Recursive ray tracing is a powerful rendering technique used to compute realistic images by simulating the global light transport in a scene. Algorithmic improvements and FPGA-based hardware implementations of ray tracing have demonstrated realtime performance but hardware that achieves performance levels comparable to commodity rasterization graphics chips is still not available.
This paper describes the architecture and ASIC implementations of the DRPU design (dynamic ray processing unit) that closes this performance gap. The DRPU supports fully programmable shading and most kinds of dynamic scenes and thus provides similar capabilities as current GPUs. It achieves high efficiency due to SIMD processing of floating point vectors, massive multithreading, synchronous execution of packets of threads, and careful management of caches for scene data. To support dynamic scenes B-KD trees are used as spatial index structures that are processed by a custom traversal and intersection unit and modified by an update processor on scene changes.

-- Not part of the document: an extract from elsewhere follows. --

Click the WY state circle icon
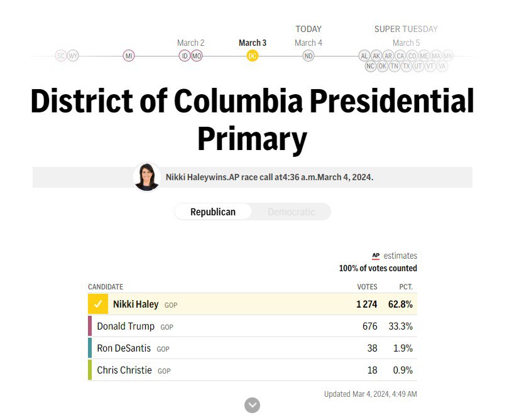The width and height of the screenshot is (524, 420). pos(73,56)

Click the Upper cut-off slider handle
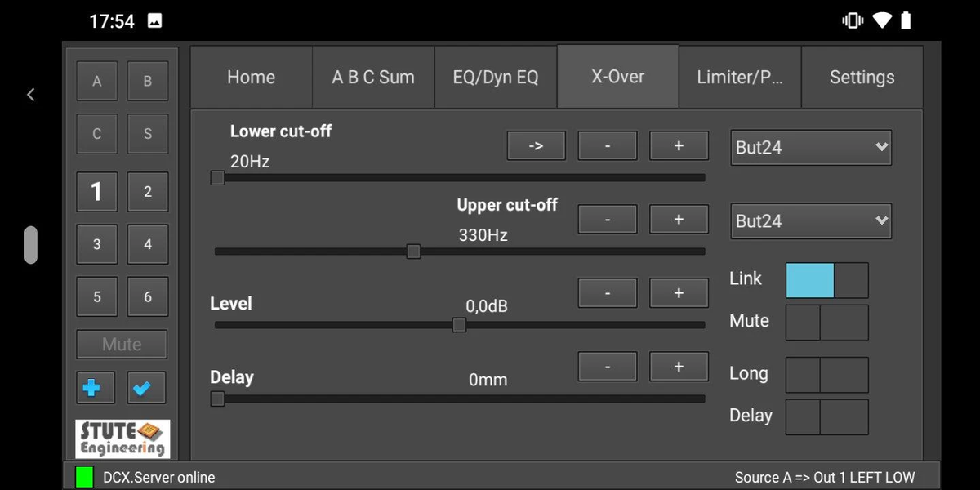pos(413,252)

The DRPU architecture is specified as a high-level structural description in a functional language and mapped to both FPGA and ASIC implementations. Our FPGA prototype clocked at 66 MHz achieves higher ray tracing performance than CPU-based ray tracers even on a modern multi-GHz CPU. We provide performance results for two 130 nm ASIC versions and estimate what performance would be using a 90 nm CMOS process. For a 90nm version with a 196 mm2 die we conservatively estimate clock rates of 400 MHz and ray tracing performance of 80 to 290 fps at 1024times768 resolution in our test scenes. This estimated performance is 70 times faster than what is achievable with standard multi-GHz desktop CPUs.